Species’ number increased to 800 in 2020, claim park authorities
Hard ground swamp deer (Barasingha or Rucervus duvaucelii), the state animal of Madhya Pradesh, is seeing a revival in the Kanha National Park and Tiger Reserve (KNPTR) after having been perilously close to extinction for a long time.
The species now numbers 800, after five decades of persistent conservation work.
KNPTR is on the Maikal range of the Satpura hills, and is spread over an area of 940 square kilometres between Mandla and Balaghat districts of Madhya Pradesh. The swamp deer is endemic to KNPTR.
In 1967, the numbers of swamp deer decreased to 66 due to rampant hunting, habitat loss and diseases. The number was estimated at around 551 in 1953.
The deer was brought back from the verge of extinction with the help of a successful breeding programme and conservation practices at the KNPTR.
Various conservation methods were used, including habitat improvement and captive breeding that led to an increase in the population to around 450 in 2015 and 800 this year.
“One can see a herd of 10-20 deer roaming in the fields and meadows,” L Krishnamurthy, field director of KNPTR, who has worked for the deer’s conservation, said.

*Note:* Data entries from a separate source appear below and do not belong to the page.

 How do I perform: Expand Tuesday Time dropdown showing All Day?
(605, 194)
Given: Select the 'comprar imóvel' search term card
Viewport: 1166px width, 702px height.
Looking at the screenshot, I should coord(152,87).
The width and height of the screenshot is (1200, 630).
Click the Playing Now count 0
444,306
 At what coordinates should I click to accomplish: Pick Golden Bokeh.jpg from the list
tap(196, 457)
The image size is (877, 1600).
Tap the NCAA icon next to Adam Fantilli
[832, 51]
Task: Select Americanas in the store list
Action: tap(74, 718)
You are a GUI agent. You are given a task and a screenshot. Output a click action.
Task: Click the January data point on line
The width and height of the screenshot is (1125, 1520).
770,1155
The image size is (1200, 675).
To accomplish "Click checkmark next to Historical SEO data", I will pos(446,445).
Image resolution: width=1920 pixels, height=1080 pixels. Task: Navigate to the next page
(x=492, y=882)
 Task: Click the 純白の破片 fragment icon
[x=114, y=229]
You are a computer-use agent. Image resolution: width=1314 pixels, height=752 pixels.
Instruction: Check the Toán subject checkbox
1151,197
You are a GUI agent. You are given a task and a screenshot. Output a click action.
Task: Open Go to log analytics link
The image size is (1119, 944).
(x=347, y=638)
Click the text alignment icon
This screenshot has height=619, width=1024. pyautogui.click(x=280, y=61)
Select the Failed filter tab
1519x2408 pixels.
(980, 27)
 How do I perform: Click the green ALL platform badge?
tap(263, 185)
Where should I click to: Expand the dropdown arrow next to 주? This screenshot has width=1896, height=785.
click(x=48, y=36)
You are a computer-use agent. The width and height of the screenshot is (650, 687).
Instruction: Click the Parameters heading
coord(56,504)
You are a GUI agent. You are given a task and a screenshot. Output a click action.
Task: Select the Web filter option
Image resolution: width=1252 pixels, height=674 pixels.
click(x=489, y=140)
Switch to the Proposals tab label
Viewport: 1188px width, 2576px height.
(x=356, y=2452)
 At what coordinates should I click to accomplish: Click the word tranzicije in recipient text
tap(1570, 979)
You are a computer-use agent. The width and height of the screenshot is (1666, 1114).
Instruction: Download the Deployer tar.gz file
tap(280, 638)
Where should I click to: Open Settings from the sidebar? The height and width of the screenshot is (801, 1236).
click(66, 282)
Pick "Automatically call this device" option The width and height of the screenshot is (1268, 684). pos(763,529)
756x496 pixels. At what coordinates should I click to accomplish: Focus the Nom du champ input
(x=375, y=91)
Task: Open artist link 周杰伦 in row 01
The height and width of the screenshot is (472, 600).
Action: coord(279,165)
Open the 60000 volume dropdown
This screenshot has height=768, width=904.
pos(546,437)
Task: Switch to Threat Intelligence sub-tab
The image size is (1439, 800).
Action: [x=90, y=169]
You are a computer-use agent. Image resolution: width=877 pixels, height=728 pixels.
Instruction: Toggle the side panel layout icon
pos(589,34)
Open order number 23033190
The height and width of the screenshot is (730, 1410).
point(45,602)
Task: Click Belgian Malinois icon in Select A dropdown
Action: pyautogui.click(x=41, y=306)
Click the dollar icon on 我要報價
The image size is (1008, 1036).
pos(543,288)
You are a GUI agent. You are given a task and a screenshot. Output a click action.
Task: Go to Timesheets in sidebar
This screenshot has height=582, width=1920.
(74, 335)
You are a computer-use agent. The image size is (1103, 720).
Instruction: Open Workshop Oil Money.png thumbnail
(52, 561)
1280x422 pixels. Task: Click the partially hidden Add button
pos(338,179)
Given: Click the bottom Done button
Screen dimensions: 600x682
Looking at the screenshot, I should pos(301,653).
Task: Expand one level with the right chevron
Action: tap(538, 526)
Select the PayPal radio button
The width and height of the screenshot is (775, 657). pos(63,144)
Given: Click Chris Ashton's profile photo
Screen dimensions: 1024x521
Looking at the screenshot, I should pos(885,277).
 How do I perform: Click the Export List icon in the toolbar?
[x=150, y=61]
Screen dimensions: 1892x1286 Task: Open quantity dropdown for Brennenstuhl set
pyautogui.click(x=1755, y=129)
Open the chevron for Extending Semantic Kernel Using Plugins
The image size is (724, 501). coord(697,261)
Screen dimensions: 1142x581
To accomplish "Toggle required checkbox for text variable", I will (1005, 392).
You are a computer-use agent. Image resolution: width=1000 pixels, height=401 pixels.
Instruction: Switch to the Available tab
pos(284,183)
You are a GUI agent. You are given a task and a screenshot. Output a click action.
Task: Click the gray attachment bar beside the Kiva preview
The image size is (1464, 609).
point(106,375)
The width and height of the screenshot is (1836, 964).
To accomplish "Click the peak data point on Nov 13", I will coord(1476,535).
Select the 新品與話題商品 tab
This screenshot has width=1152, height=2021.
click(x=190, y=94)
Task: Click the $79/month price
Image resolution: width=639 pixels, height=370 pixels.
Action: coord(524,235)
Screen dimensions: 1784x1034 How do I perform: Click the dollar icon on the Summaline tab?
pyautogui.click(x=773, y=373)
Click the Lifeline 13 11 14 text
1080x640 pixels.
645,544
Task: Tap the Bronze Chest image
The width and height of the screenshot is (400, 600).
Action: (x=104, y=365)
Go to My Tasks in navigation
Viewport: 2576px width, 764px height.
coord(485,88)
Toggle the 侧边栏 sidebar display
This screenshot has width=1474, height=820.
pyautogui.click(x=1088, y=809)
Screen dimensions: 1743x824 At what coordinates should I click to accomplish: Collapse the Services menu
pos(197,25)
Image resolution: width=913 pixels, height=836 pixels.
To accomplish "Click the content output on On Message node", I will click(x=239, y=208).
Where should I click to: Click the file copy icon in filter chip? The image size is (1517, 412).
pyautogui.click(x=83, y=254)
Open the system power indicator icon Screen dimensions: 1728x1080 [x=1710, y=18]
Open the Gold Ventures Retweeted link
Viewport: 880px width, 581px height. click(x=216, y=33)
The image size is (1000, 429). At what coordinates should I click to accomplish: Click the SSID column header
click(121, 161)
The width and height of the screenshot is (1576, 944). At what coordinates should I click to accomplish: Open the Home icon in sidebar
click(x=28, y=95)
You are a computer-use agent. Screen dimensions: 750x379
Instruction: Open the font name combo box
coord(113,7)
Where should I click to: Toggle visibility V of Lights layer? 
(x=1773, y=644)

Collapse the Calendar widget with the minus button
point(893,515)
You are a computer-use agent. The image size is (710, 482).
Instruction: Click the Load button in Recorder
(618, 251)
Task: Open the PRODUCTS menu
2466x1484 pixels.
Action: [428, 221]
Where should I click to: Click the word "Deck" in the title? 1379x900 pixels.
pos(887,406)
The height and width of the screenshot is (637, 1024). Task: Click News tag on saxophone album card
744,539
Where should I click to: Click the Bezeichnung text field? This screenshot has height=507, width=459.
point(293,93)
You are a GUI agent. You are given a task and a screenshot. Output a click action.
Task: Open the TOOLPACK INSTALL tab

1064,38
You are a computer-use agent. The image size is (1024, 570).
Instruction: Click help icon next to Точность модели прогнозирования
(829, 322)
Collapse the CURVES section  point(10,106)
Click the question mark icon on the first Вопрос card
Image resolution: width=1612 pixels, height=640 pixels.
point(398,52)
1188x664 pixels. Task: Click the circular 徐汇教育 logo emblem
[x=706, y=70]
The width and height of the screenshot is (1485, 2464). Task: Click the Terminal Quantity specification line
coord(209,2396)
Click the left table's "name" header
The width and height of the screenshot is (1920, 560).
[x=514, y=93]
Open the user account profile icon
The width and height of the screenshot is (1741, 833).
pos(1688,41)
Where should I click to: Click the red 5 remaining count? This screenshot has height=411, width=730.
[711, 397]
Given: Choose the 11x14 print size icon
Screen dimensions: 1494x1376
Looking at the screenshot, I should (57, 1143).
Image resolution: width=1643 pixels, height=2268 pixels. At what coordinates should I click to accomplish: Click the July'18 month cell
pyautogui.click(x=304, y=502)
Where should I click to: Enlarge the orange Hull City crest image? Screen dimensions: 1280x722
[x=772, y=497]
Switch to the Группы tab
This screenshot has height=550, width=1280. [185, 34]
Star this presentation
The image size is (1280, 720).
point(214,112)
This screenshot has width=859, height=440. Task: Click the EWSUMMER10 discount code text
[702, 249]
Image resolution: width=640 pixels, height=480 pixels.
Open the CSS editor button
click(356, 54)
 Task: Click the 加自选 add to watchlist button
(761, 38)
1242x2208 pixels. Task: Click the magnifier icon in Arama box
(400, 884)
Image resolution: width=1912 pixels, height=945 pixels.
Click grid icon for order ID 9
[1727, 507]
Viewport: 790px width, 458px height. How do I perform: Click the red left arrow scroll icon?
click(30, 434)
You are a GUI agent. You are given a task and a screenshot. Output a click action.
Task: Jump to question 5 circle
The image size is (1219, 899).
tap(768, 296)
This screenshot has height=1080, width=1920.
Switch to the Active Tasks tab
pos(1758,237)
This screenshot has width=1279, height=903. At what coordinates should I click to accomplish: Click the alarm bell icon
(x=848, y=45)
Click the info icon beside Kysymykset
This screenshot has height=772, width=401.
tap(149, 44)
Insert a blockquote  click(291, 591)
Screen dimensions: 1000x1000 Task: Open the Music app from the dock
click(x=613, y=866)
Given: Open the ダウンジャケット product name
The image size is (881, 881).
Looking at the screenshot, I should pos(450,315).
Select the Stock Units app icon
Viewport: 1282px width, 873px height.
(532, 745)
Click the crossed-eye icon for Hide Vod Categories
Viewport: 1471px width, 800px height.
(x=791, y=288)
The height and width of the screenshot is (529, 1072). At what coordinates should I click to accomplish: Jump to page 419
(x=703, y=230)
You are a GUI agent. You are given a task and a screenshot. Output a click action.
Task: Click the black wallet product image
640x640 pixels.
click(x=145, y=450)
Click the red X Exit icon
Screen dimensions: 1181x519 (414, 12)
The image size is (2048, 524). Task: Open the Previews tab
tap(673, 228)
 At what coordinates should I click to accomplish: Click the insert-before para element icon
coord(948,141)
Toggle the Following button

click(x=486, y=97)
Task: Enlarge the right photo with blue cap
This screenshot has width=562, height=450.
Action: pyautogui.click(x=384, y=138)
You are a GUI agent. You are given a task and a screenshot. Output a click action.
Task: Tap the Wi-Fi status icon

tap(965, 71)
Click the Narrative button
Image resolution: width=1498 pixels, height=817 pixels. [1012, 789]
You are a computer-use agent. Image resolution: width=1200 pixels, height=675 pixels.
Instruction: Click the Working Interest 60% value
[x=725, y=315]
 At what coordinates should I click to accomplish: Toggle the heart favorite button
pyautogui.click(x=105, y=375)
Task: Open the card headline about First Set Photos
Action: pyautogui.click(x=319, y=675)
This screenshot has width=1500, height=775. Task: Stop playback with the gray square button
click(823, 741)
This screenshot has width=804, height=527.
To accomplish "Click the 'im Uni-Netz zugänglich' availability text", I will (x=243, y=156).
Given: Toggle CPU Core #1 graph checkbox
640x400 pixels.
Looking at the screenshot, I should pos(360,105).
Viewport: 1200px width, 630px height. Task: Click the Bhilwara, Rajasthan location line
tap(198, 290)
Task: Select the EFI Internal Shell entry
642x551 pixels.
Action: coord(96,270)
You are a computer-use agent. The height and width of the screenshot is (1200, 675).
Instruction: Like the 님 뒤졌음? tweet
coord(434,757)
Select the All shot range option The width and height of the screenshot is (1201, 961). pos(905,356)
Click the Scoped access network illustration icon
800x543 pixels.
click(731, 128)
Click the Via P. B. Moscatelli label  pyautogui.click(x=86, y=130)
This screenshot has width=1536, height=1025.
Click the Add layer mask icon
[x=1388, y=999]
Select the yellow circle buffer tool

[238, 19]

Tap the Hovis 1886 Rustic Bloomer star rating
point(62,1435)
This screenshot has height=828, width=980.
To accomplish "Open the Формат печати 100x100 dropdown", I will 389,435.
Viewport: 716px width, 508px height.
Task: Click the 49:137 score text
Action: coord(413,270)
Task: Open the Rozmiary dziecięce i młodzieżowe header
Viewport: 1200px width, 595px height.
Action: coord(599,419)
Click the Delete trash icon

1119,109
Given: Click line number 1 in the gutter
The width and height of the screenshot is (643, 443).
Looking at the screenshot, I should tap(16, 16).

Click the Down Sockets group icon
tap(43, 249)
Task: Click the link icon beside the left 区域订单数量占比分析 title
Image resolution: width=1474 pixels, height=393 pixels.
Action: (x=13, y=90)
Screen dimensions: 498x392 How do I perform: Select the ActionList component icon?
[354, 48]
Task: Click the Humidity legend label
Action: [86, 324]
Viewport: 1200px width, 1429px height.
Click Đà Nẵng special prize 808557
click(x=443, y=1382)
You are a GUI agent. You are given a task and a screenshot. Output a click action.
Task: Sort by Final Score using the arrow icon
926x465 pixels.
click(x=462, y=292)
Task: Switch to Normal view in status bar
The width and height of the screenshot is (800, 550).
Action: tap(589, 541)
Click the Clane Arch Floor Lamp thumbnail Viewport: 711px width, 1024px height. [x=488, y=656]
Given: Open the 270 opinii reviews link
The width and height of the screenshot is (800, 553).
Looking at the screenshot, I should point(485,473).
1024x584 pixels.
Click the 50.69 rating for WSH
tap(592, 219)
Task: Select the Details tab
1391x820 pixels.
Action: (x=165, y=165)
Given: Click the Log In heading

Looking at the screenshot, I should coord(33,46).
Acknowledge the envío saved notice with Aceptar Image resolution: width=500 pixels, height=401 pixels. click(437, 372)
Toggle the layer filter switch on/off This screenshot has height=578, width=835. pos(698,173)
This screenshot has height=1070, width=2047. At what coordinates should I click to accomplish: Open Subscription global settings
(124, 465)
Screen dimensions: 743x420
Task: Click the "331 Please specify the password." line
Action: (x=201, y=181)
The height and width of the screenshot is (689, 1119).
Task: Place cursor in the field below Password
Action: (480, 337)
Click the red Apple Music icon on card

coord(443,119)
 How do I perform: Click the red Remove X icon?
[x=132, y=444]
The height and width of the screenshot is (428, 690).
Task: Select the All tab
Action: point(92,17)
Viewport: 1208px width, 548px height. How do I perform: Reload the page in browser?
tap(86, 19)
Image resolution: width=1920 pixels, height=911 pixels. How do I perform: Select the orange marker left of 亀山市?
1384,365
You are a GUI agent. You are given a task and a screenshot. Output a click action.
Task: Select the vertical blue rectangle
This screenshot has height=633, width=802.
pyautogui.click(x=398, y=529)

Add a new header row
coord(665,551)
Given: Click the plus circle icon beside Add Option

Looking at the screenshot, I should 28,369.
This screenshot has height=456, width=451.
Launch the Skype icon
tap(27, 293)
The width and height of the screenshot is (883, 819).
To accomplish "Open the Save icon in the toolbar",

Swam deer are already extinct in Pakistan and Bangladesh. It is now found only in south- western Nepal and central and northeastern India.
There are three subspecies of swamp deer found in the Indian Subcontinent. The western swamp deer (Rucervus duvaucelii) found in Nepal, southern swamp deer (Rucervus duvaucelii branderi) found in central and north India and eastern swamp deer (Rucervus duvaucelii ranjitsinhi) found in the Kaziranga and Dudhwa National Parks.
The southern swamp deer has hard hooves and is adapted to hard ground. The other two subspecies are adapted to swampy areas.
Due to fears over the deer being wiped out, conservationists are trying to translocate them to other habitats. In early 2000, swamp deer were translocated to Bandhavgarh National Park, also in Madhya Pradesh, but it didn’t work out.
“There is a persistent fear that this species of deer is unable to get into dense jungle due to the complex 12 tines of its antlers. It is also highly inbred,” Krishnamurthy said.
Later, it was introduced in the Satpura Tiger Reserve in 2016, where its numbers are increasing.
“We have introduced 46 swamp deer since 2016 in two parts of the tiger reserve and it has responded well,” Krishnamurthy said. There were 33 swamp deer translocated in 2016 and another 13 translocated in February 2020. “The numbers increased to 80 in January 2020,” Krishnamurthy who monitored the whole relocation and conservation process, claimed.
In March 2019, four deer died of stress in Satpura while being translocated from one zone to another in the reserve.
In 2015, swamp deer were also brought to the Bhopal-based Van Vihar National park. Five swamp deer were translocated to Bhopal. Their number recently increased to seven.
In Nepal too, the government tried its hand at translocation but it failed. In 2017, the Nepal government relocated seven swamp deer from the Shuklaphanta to the Chitwan National Park.
But the following year, in March 2018, six deer died due to stress. The translocation programme was indefinitely postponed.